__Task to carry out__. All entries should be output exactly as they stand.

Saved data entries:
-*-

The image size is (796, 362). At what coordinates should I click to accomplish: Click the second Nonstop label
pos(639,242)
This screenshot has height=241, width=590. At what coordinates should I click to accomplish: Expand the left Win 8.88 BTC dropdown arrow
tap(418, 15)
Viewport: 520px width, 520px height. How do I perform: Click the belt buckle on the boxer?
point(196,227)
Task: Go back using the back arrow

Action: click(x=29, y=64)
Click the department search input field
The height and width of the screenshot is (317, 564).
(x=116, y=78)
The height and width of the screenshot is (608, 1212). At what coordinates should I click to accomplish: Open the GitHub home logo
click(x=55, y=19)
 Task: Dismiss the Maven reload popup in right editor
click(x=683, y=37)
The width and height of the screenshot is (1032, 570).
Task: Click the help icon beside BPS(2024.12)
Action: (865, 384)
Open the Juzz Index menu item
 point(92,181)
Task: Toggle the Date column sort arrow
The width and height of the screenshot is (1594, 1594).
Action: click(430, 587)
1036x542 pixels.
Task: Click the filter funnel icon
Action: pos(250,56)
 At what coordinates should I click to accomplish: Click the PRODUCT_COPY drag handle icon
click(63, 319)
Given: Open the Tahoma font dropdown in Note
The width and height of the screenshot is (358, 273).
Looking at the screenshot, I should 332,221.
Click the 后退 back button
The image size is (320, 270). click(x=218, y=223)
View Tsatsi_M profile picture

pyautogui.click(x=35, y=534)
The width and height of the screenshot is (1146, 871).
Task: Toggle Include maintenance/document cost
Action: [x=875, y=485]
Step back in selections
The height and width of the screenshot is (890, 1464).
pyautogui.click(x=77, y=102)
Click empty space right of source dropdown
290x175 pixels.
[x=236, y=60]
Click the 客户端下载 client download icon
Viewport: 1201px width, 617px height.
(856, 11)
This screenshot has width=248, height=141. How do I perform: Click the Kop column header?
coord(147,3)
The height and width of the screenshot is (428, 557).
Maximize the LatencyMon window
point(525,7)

-*-

__Task output__.
The image size is (796, 362). At what coordinates should I click to accomplish: Click the second Nonstop label
pos(639,242)
This screenshot has height=241, width=590. At what coordinates should I click to accomplish: Expand the left Win 8.88 BTC dropdown arrow
tap(418, 15)
Viewport: 520px width, 520px height. How do I perform: Click the belt buckle on the boxer?
point(196,227)
Task: Go back using the back arrow

Action: click(x=29, y=64)
Click the department search input field
The height and width of the screenshot is (317, 564).
(x=116, y=78)
The height and width of the screenshot is (608, 1212). At what coordinates should I click to accomplish: Open the GitHub home logo
click(x=55, y=19)
 Task: Dismiss the Maven reload popup in right editor
click(x=683, y=37)
The width and height of the screenshot is (1032, 570).
Task: Click the help icon beside BPS(2024.12)
Action: (865, 384)
Open the Juzz Index menu item
 point(92,181)
Task: Toggle the Date column sort arrow
The width and height of the screenshot is (1594, 1594).
Action: click(430, 587)
1036x542 pixels.
Task: Click the filter funnel icon
Action: pos(250,56)
 At what coordinates should I click to accomplish: Click the PRODUCT_COPY drag handle icon
click(63, 319)
Given: Open the Tahoma font dropdown in Note
The width and height of the screenshot is (358, 273).
Looking at the screenshot, I should 332,221.
Click the 后退 back button
The image size is (320, 270). click(x=218, y=223)
View Tsatsi_M profile picture

pyautogui.click(x=35, y=534)
The width and height of the screenshot is (1146, 871).
Task: Toggle Include maintenance/document cost
Action: [x=875, y=485]
Step back in selections
The height and width of the screenshot is (890, 1464).
pyautogui.click(x=77, y=102)
Click empty space right of source dropdown
290x175 pixels.
[x=236, y=60]
Click the 客户端下载 client download icon
Viewport: 1201px width, 617px height.
(856, 11)
This screenshot has width=248, height=141. How do I perform: Click the Kop column header?
coord(147,3)
The height and width of the screenshot is (428, 557).
Maximize the LatencyMon window
point(525,7)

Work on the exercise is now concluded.